What this exercise asks:
**A.** In the forum thread, revise the passage from "Cut the cable" to "being pretty awful.", replacing "plasterboard" with "drywall".
**B.** In the forum thread, explain why raleighnut's friend Geoff is willing to apply the gloss paint.

━━ Selection

# W



## Roger Longbottom (19 Jan 2020)

W


----------



## Specialeyes (19 Jan 2020)

Mastic... it's the one thing where I'll admit defeat and get a subby in.
I'm reminded nightly of this by the 'wedding cake icing' around the bath from when I last tried it


----------



## Profpointy (20 Jan 2020)

Cut the cable tie not the cable. F@&£d that up more than once


----------



## slowmotion (20 Jan 2020)

Plastering. I can fix and finish plasterboard pretty reasonably but anything more than patch plastering with wet plaster ends up being pretty awful.


----------



## raleighnut (20 Jan 2020)

Glossing, luckily I have a mate who is a time-served Coach-painter and he enjoys painting he just doesn't like the prep so as long as I rub everything down Geoff is quite happy to apply the paint.


----------



## Levo-Lon (20 Jan 2020)

As above, i hate painting and gloss is my most disliked job. 
I get paid at work to do it which i dont mind 

Funnily enough i hate paving after 30 odd years of doing it most days


----------



## alicat (20 Jan 2020)

Painting and decorating. I just end up wearing the stuff.


----------



## Phaeton (20 Jan 2020)

alicat said:


> Painting and decorating. I just end up wearing the stuff.


That made me laugh, if the wife & I are painting which I will only do under huge duress, at the end of the sesion, my paintbrush is almost clean, my wife has a brush handle the same colour as the paint along with all her hand & quite a bit of her clothing.


----------



## vickster (20 Jan 2020)

All and any of it  so I don't


----------



## PeteXXX (20 Jan 2020)

Laying carpets, or lino.. I'm useless at it!! 
Anything else, I can do. Laminate flooring (in fact, I'm relaying the hallway in No 1 daughter's house tomorrow, due to a water leak ruining the present boards.)
Plumbing, painting etc. Fine, no probs.


----------



## Dave7 (20 Jan 2020)

I am generally just rubbish at DIY. I used to quite enjoy wall papering. Didn't enjoy painting but was reasonable at it it.
I laid the laminate floors in the conservatory and porch......and its actually quite good.
Nowadays I call in Mr Fixit.
Last 2 decorating jobs, I employed a professional and have to say, he did good job.


----------

━━━━
━━ Records provided

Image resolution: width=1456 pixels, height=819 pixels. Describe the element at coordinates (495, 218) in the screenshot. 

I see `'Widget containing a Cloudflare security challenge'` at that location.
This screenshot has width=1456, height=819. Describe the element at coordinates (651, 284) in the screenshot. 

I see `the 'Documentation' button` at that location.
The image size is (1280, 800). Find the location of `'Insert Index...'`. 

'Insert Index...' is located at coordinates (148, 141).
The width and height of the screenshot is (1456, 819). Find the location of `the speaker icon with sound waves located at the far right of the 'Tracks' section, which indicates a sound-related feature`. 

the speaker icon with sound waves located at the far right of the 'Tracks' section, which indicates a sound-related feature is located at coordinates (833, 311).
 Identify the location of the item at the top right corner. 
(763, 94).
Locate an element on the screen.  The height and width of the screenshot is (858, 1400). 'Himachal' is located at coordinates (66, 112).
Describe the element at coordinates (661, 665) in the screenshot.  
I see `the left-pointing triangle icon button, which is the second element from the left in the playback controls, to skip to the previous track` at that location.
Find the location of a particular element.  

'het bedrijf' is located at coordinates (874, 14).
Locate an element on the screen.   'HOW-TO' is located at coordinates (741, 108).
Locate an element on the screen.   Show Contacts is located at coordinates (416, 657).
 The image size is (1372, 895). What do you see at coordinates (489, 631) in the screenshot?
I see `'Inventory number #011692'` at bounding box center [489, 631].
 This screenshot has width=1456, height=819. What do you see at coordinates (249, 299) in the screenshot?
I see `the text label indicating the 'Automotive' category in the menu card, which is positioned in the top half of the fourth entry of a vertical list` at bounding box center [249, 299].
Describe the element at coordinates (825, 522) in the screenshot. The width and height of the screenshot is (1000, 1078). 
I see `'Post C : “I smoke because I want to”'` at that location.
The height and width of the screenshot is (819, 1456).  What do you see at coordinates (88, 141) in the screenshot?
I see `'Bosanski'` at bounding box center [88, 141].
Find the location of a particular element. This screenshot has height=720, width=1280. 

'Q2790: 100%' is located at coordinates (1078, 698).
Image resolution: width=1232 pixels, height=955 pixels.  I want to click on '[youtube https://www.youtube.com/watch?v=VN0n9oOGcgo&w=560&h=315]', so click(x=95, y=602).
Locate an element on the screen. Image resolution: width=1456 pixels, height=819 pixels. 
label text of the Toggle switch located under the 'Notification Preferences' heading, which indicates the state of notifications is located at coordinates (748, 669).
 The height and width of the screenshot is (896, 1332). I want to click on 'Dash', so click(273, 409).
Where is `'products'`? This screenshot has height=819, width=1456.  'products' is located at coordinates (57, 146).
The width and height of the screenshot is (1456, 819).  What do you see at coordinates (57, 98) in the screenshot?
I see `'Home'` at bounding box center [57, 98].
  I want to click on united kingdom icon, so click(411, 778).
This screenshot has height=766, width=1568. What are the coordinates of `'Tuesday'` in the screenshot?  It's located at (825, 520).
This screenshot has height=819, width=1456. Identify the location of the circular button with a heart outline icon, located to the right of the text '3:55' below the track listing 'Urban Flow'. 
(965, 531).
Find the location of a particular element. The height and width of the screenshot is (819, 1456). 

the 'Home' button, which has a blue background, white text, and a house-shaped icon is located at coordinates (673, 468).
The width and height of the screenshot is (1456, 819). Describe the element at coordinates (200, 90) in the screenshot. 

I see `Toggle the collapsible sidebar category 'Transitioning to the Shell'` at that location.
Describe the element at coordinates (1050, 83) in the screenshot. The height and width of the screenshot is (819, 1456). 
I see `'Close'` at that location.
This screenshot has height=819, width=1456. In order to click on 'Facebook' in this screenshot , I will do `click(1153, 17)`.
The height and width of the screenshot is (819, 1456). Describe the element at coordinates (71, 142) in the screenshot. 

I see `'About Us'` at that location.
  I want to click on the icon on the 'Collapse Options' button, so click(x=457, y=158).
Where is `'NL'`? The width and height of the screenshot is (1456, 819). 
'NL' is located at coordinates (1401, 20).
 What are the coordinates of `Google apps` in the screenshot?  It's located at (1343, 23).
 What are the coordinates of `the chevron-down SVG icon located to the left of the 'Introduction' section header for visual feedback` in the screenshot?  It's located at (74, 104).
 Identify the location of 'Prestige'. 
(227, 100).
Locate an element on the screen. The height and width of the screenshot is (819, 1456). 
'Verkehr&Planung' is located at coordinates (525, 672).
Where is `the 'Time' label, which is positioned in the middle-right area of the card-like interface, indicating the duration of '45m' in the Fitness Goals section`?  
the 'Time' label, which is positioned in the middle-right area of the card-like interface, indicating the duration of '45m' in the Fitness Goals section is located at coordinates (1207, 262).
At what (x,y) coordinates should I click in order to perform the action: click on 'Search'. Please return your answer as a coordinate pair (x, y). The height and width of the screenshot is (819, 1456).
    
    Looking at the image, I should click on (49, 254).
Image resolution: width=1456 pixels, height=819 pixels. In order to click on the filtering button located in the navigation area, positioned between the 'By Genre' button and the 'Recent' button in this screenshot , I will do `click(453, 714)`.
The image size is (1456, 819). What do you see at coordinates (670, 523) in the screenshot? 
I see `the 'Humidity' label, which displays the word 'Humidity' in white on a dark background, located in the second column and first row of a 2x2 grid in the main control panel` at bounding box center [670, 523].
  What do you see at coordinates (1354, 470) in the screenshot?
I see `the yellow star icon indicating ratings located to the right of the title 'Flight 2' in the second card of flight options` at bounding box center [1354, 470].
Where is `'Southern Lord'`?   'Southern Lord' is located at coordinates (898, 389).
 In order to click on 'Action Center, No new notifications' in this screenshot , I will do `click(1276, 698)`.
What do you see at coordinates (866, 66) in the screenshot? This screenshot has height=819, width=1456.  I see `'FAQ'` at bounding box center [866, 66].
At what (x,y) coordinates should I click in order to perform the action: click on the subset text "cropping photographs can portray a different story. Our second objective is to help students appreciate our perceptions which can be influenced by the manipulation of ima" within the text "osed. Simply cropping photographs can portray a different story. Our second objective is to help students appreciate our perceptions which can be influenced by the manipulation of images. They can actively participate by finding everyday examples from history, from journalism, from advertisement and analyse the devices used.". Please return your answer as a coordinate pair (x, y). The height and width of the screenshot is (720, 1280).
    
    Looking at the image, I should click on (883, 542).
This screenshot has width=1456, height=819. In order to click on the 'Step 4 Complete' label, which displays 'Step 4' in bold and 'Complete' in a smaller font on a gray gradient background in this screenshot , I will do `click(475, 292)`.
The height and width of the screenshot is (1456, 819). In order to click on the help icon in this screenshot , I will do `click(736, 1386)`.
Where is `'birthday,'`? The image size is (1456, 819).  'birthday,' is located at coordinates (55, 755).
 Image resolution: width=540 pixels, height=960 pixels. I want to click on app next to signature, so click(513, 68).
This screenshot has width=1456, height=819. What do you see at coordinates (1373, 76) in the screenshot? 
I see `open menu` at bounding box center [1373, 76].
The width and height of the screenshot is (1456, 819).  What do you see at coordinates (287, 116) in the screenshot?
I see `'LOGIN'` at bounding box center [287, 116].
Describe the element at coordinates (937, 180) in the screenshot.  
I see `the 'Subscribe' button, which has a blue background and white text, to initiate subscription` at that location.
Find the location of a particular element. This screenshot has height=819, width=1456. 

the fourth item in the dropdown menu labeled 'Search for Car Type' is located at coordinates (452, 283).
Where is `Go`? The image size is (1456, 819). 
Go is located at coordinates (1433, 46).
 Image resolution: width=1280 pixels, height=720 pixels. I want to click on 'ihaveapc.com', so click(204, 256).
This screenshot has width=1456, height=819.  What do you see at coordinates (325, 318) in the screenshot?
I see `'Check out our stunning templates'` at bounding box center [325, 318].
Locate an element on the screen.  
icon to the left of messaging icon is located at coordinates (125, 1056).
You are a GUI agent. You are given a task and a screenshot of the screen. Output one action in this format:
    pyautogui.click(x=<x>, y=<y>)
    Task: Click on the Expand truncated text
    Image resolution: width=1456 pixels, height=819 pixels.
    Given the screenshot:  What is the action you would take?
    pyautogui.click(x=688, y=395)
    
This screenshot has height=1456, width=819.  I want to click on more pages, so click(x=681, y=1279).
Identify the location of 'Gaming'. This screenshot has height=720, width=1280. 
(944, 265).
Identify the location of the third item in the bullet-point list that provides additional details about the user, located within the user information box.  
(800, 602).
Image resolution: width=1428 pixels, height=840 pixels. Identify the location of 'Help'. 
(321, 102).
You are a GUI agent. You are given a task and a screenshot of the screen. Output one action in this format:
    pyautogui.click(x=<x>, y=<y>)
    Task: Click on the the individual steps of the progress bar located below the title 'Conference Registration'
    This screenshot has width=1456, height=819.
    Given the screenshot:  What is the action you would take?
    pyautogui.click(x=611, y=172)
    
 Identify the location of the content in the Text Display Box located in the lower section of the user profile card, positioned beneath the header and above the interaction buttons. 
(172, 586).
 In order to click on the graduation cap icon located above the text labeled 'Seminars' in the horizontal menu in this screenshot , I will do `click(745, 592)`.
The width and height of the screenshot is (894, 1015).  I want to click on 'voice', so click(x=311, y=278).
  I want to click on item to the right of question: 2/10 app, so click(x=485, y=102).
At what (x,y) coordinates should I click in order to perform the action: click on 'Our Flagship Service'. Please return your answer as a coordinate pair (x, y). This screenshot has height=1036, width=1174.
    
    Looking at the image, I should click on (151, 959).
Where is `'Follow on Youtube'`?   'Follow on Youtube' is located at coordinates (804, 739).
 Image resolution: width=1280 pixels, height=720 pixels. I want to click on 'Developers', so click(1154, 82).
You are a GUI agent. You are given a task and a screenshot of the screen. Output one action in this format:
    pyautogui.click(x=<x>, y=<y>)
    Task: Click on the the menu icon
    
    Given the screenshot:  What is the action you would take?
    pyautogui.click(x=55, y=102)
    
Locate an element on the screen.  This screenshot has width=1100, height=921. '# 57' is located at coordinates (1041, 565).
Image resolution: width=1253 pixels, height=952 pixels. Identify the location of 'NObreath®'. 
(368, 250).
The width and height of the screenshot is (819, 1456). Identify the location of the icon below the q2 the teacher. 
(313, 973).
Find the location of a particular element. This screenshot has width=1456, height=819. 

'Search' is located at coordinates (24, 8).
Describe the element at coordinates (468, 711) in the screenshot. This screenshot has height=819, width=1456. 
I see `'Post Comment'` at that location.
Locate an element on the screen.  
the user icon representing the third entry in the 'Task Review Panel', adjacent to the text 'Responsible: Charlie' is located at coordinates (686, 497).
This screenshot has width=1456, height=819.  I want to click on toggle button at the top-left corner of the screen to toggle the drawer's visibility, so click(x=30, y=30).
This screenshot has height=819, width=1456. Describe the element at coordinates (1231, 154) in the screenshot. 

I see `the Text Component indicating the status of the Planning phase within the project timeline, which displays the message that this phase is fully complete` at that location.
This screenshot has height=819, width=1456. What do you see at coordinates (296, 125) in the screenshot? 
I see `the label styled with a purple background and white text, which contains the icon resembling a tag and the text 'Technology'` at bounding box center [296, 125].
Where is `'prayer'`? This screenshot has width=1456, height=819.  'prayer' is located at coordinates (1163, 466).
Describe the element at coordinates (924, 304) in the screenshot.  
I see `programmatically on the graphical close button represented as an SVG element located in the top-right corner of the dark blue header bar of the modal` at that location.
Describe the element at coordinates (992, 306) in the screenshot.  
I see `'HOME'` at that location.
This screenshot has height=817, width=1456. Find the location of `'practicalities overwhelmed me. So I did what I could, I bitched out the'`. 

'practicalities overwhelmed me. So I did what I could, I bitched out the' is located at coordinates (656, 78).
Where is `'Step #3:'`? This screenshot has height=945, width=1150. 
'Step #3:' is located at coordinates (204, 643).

━━━━

Answers to the tasks:
**A.**
Cut the cable tie not the cable. F@&£d that up more than once


----------



## slowmotion (20 Jan 2020)

Plastering. I can fix and finish drywall pretty reasonably but anything more than patch plastering with wet plaster ends up being pretty awful.

**B.** Geoff is a time-served coach-painter who enjoys painting but doesn't like the prep. He is happy to apply the paint as long as raleighnut rubs everything down first.